* [Assigned task]: Scan the data below for the string "will". Copy every line where it appears.

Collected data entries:
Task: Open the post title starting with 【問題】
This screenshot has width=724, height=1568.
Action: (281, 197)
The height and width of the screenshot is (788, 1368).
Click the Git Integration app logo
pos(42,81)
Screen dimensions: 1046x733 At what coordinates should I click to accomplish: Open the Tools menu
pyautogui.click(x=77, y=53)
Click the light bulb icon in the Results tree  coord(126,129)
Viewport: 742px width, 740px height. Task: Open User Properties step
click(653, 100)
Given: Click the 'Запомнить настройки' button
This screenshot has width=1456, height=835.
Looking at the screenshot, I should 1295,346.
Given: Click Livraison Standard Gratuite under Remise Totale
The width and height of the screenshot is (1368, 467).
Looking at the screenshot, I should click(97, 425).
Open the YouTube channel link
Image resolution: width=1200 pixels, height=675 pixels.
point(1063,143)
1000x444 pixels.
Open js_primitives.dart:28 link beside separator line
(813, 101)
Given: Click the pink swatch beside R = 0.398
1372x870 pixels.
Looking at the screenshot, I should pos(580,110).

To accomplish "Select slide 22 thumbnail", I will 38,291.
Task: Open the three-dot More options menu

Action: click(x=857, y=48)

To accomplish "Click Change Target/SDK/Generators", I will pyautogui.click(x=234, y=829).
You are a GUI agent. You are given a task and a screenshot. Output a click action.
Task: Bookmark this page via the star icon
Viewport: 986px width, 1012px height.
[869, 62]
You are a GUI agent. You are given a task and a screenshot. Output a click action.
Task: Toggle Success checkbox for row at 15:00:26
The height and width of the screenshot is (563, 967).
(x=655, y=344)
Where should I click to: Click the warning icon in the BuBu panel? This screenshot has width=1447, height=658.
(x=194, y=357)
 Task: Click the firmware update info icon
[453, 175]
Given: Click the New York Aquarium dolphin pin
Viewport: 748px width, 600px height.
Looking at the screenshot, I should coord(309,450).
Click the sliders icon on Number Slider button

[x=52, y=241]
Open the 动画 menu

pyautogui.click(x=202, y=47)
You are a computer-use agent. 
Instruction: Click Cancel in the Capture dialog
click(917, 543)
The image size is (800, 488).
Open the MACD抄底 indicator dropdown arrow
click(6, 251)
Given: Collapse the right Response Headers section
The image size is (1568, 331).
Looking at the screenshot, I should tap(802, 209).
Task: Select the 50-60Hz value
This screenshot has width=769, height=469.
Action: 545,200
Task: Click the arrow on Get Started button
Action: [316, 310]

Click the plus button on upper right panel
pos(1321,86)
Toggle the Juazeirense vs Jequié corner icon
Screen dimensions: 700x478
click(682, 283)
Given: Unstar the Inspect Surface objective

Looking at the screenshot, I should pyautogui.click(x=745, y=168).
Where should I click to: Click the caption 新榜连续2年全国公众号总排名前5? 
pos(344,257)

* [Answer to the problem]:
To accomplish "Select slide 22 thumbnail", I will 38,291.
To accomplish "Click Change Target/SDK/Generators", I will pyautogui.click(x=234, y=829).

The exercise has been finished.